Whose here right now whose in charge?
Commissioner Erica Yew is here. Let me find her for you. I think I just saw her with the repairman whose here to fix the ten over-heated shredding machines.
(Judge Erica Yew walks into the reception area and introduces herself to the lead FBI agent)
Hello, Mr. FBI man. Golly gee-willikers, how are you today?
I’m fine. We’re here to confiscate all CJP records and files and we’d appreciate your cooperation as we do it.
(bats eyelids and smiles) We’d love to cooperate with your investigation of us. But gosh, the California Constitution says we alone make up rules about how judges are investigated and we made one up that says no one can have all our files of how we investigate judges, unless we decide they may.
Lady, are you f**king nuts? The California Constitution says the CJP can make up rules of how judges are investigated, not how the CJP is investigated.
Oh my, I’m so confused. I don’t know what to do. According to the rules that I helped to make up, I may or may not decide to give you the files. Our Rule 102(g) states: (Disclosure of information to prosecuting authorities) The commission may release to prosecuting authorities at any time information which reveals possible criminal conduct by the judge or former judge or by any other individual or entity.
So let me get this straight. You think the California Constitution says that you can make up rules that lets you decide if you may or may not let the FBI confiscate all your files in a criminal investigation?
Yes..I think..I don’t know. Maybe it would help if you said “Mother may I“? No wait, then I would have to say “Yes, you may” or “No, you may not“. Oh, my poor little confused brain. I am truly a lady in distress, Mr. FBI man. I am feeling stuck. Whatever should I do?
Show me where the files are and then step aside. I’m confiscating them to investigate the CJP covering up many judicial crimes occurring in the California court going back for years.
(Commissioner Yew’s demeanor completely changes from sweet, confused and innocent to a tough as nails criminal defense attorney)
(in a guttural growl) You forgot to say “Mother may I“, A**hole. Now I’m going to sue you in a court where we decide if the judge’s actions are ethical or not; and if that judge deserves to stay in office.
Get out of my way. We’re taking your files. Where are they?
The two boxes are around the corner. Bwah, ha ha, ha ha! We made up a rule yesterday that the CJP may shred and discard confidential files upon perceived threat of any government agency demanding to see them. Sorry, there was nothing written that explicitly exempts the FBI from that rule.

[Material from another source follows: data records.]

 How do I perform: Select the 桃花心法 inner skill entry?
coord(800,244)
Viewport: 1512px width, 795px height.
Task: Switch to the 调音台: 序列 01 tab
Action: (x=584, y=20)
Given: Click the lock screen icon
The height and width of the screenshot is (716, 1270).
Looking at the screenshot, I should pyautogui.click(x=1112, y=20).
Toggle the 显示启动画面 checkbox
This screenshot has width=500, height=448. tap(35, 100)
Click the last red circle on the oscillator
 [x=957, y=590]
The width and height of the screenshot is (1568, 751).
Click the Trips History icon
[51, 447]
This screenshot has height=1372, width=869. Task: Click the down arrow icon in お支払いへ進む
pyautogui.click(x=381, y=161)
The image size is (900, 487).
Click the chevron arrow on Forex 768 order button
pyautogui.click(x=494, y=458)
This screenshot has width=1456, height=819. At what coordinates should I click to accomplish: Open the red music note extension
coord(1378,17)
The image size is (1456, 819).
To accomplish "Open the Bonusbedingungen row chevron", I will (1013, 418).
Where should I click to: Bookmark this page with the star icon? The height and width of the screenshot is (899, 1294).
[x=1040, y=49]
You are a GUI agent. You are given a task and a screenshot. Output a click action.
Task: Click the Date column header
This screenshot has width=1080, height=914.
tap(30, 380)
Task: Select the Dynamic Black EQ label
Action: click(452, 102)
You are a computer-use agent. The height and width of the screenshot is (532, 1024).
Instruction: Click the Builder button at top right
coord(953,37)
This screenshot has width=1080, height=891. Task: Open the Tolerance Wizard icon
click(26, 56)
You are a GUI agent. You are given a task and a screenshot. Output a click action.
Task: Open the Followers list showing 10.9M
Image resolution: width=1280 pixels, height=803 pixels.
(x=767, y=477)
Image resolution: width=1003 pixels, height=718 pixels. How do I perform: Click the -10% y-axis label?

We’re lawyers, you idiot! And we’re going to argue that the California Constitution gives us the right to make up rules that may obstruct any and all investigations of files we’ve deemed confidential. The two boxes around the corner are all that are left after our self-determined, lawful-shredding under our new rule — and we’ll sue you if you take them.
What???? Ummmm, I guess we’ll have to hire a law firm to defend us in the lawsuit.
(Yew switches back into sweet demeanor)
Yes. I agree with you, Mr. FBI man. I would so love for you not to have to waste tax-dollars with us in litigation, but I just can’t figure out any way on our own for you to be able to investigate us and see what we really do behind closed doors. Gosh, I wish we had written a rule that say you can investigate us without us telling you that you may. But we didn’t, so you can’t. Oh my. This is so stressful and confusing for me. Do you think you could just go away so I don’t have to think about this perplexing problem anymore?
Yea, that’s not gonna happen.
Okay, I guess I’ll see you in court and that makes my poor little heart so sad. So like, you have a nice day, Mr. FBI man. And please let us know if there is anything, anything at all, that we can do to help you.
By the way, do you know anything about how we can get the Legislative Budget Committee to give us more money — without being able to audit our files to see how we’ve used the money they’ve been giving us for fifty years?
End of Spoof
VIDEO of Ca Budget Committee hearing May 2017. Judge Yew & Ms. Henley were asking for more money while discussing the money the legislature had already given them being spent on suing the State Auditor — to obstruct the legislature’s investigation so they could know what to budget. (This may seem like a spoof, but it’s real!)
CJP v. State Auditor hearing Nov 3rd @10am in San Francisco Superior Court, Dept 504, Honorable Suzanne Bolanos presiding.
Donuts in the park across the street starting at 8:30am.
You hit the mark! Especially those overheated shredders. :-)
Reminds me that Chairman Mao ZEDONG (TSe Tung) said many years ago: “Political power grows out of the barrel of a gun.”
Wow hits home.. great little skit! JQC over here in Fl can only investigate a judge for reasons like being drunk on the bench. So fraud is ok, major crimes, cover up, declaring my children dead when they are not all ok.
The salary doesn’t pay them enough, their stomachs are never full. The love of money is the root of all kinds of evil, but it will lead to destruction in the end..,
Sharon, what a great parody. The answers are hilarious.